A national expert in education is sharing information on how higher graduation rates can benefit more than just students in Livingston County and across the state.

Deborah Delisle is the President and CEO of the Alliance for Excellent Education, a Washington D.C.-based non-profit dedicated to ensuring all students graduate well-prepared for college and citizenship. She has worked on all levels from a local school superintendent up to serving as the U.S. Assistant Secretary of Education in the Obama Administration. Delisle shares her observations on what she sees when travelling and visiting schools. She says she has observed that not every kid in America is receiving a high-quality education, and that when she walks into a school, the first thing she asks herself is “Is this good enough for my own kid?” Delisle says that if that answer is “no”, she finds it distressing that we allow those schools to be okay for other people’s kids.

Delisle and the Alliance are stressing the importance of raising graduation rates and what effect that can have locally. She says the need and economic benefit of bringing graduation rates up to 90% is much greater than most people realize. The latest numbers from 2016 show Michigan with a 79.8% graduation rate.
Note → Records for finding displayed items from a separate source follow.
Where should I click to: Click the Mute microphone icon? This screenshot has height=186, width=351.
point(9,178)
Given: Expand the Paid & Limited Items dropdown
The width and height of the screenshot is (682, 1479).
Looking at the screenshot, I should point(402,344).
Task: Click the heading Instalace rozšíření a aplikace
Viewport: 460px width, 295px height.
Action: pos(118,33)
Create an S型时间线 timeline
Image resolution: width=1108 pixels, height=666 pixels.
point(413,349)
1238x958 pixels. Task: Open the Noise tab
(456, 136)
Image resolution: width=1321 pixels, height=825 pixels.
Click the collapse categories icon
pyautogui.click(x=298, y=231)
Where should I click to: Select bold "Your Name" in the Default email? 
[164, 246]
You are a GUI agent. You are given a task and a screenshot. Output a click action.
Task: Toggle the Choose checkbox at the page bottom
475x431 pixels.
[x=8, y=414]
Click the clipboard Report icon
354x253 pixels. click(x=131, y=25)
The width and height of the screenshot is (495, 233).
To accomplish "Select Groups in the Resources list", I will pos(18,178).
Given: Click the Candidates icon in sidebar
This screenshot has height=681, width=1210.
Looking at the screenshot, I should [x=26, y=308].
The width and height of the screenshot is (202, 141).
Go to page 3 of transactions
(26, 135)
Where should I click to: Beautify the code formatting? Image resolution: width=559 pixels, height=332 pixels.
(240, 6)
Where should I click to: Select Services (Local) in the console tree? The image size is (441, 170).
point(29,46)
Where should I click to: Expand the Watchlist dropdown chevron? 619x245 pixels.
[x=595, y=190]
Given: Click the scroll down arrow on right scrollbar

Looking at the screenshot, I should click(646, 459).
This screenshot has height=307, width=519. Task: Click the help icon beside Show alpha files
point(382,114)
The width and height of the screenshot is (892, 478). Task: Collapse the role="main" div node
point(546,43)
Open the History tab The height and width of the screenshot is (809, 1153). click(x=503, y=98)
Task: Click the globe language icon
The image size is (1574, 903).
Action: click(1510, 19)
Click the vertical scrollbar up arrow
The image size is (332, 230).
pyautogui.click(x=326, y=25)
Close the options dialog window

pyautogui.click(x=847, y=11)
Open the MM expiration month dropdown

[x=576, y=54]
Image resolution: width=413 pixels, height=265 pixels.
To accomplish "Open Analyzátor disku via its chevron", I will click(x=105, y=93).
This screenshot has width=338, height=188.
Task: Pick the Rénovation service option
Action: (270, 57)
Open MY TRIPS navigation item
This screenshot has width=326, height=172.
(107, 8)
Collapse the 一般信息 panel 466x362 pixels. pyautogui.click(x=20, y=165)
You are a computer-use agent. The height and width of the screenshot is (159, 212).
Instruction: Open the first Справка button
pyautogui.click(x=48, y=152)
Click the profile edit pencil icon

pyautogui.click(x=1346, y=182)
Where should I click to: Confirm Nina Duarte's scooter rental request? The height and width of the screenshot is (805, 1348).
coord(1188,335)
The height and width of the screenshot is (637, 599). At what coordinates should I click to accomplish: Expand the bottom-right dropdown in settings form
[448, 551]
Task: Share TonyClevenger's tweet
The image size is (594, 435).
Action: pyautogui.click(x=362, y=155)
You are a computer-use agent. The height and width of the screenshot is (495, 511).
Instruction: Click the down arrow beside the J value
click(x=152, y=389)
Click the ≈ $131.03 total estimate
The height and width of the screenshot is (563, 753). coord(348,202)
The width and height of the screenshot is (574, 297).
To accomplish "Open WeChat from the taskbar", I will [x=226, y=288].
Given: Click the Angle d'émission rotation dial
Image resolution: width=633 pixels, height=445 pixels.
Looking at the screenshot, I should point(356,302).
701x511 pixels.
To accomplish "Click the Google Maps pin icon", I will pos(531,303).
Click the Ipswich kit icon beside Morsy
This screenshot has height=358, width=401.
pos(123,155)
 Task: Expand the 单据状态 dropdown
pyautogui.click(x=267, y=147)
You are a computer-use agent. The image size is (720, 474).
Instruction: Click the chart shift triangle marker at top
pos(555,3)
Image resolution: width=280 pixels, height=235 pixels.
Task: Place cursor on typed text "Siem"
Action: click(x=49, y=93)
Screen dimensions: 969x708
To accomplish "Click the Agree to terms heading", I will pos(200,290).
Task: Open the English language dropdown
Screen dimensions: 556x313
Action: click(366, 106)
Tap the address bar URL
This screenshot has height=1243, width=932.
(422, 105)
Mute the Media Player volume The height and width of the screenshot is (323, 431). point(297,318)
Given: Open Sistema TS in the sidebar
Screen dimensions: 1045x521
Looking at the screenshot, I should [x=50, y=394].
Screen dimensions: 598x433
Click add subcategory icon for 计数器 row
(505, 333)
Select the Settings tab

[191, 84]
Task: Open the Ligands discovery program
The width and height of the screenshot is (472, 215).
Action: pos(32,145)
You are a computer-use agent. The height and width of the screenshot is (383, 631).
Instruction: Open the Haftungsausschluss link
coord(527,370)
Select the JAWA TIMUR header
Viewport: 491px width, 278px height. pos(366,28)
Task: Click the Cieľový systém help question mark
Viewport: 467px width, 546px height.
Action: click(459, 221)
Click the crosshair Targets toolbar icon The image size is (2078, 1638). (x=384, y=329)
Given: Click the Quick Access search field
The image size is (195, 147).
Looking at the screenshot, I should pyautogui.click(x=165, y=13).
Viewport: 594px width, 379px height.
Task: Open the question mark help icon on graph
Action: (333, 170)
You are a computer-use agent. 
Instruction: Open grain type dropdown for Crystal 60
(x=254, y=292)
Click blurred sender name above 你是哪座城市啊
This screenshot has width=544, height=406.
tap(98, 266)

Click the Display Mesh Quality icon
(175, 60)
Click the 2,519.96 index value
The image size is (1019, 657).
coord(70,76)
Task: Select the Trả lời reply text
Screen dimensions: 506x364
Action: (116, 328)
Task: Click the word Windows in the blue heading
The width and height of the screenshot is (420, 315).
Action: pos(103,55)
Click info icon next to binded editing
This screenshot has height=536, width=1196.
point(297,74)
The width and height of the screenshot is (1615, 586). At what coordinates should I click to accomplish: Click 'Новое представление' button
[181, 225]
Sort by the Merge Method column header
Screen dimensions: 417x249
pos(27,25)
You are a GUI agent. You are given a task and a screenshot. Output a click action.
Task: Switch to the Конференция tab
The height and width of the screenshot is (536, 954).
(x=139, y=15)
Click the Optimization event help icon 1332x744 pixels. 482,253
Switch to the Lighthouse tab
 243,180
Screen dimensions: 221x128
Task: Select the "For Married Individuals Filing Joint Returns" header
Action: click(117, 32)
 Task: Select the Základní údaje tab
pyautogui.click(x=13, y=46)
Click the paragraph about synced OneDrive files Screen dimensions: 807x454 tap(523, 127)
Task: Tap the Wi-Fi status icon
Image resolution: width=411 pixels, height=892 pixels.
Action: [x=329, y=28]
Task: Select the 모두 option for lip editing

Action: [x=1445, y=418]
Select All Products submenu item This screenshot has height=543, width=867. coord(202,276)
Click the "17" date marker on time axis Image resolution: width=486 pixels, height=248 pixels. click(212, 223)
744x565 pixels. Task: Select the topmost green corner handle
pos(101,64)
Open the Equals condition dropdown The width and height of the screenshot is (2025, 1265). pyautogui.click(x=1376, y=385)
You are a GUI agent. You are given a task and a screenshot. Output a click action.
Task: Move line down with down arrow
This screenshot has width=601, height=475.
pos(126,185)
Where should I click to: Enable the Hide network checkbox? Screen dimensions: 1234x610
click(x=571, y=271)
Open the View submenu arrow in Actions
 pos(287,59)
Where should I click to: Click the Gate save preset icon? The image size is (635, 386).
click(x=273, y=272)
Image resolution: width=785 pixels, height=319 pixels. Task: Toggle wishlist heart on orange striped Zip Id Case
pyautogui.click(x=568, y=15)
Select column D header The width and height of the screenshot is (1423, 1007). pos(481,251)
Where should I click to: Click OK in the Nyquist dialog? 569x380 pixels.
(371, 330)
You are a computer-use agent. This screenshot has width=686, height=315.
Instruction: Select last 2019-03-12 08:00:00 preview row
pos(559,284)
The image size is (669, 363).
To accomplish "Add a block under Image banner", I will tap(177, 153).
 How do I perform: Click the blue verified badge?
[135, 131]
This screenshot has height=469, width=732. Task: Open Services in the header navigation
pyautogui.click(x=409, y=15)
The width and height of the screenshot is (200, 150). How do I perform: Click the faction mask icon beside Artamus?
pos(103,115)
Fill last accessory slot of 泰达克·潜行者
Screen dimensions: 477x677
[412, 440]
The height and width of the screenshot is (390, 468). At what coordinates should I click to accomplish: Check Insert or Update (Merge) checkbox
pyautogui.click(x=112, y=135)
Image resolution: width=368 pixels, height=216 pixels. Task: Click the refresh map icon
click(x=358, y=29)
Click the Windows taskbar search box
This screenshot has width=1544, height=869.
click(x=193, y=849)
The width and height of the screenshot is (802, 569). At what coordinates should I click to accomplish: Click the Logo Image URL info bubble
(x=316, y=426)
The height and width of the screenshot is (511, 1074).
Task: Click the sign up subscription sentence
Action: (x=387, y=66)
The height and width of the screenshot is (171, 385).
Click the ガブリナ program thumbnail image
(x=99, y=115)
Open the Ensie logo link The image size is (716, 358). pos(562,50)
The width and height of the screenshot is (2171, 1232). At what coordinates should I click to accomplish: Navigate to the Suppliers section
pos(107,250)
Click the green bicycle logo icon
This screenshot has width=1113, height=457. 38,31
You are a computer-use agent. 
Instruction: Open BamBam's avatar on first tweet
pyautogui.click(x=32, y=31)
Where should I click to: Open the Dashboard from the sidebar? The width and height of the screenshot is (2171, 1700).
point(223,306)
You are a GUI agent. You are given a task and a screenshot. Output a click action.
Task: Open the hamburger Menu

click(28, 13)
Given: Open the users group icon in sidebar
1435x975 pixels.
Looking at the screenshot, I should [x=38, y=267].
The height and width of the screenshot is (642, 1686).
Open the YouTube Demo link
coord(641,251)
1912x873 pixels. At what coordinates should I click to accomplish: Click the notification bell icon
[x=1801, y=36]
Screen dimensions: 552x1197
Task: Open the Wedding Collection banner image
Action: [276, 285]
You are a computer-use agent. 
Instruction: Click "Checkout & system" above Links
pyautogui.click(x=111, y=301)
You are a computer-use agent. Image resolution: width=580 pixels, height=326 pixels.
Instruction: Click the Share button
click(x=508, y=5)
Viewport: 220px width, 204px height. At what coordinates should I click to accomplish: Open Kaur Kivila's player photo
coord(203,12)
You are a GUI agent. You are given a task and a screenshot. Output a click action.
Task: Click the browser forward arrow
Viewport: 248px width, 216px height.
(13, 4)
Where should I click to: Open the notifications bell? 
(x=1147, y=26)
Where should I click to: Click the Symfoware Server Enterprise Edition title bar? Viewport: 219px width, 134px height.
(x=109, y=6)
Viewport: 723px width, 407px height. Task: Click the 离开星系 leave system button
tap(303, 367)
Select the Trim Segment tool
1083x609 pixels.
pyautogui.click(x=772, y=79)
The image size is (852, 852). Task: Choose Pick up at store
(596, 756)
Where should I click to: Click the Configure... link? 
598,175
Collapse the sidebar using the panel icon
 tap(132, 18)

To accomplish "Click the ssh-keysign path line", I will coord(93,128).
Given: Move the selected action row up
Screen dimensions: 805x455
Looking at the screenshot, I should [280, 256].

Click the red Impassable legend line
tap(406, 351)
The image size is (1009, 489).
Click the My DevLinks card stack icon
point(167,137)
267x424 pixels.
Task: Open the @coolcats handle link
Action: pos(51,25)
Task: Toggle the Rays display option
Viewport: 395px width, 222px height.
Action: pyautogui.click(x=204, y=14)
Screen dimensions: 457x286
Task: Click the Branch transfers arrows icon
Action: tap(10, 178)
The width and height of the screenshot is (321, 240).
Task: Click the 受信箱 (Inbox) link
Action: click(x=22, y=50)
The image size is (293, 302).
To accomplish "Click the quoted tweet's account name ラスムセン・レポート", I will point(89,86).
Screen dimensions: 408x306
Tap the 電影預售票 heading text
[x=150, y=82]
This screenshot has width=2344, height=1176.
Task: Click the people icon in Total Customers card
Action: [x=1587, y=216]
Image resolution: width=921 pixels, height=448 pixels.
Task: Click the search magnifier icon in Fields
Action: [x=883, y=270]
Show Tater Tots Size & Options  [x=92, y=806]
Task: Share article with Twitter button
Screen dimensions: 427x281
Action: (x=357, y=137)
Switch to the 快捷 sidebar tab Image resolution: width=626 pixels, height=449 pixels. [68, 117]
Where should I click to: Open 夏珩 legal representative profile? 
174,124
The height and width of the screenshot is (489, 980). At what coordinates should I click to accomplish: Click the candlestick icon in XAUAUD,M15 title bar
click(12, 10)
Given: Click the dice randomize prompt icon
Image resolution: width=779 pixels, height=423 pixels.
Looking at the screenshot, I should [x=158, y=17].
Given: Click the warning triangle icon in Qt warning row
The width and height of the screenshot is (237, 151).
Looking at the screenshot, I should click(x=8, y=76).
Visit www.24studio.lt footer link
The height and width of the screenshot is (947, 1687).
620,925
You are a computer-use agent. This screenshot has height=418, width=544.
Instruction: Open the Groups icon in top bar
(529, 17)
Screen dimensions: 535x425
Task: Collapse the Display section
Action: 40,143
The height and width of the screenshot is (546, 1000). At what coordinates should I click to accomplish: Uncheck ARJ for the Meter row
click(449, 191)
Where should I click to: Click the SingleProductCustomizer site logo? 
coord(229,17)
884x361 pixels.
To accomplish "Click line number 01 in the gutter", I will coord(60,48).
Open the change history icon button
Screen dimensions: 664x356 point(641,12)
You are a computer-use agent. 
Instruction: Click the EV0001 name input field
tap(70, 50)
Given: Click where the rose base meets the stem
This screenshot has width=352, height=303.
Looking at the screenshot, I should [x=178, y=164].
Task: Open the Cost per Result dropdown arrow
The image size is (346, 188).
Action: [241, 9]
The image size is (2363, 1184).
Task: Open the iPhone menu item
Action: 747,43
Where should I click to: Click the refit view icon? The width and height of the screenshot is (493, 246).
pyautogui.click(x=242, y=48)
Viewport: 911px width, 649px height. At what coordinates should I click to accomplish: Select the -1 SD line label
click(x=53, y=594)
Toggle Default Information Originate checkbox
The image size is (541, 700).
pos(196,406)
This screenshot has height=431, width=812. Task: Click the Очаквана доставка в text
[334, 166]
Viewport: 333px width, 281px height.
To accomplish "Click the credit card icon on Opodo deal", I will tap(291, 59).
Delisle says bringing that up another 10% would create roughly $300-million in home sales, more than $20-million in auto sales, and roughly $400-million in health care savings. She says to effectively do so, communities need to look at high school graduation rates as a community issue, and not just a school issue. Delisle says schools should be seen not as a separate entity from the community, but as a center of it; and that whatever happens in the school ultimately has an economic impact on the community. She encourages residents to ensure that school tax dollars are spent in a smart, transparent way; and that kids have access to high quality teachers, support structures, and safe environments.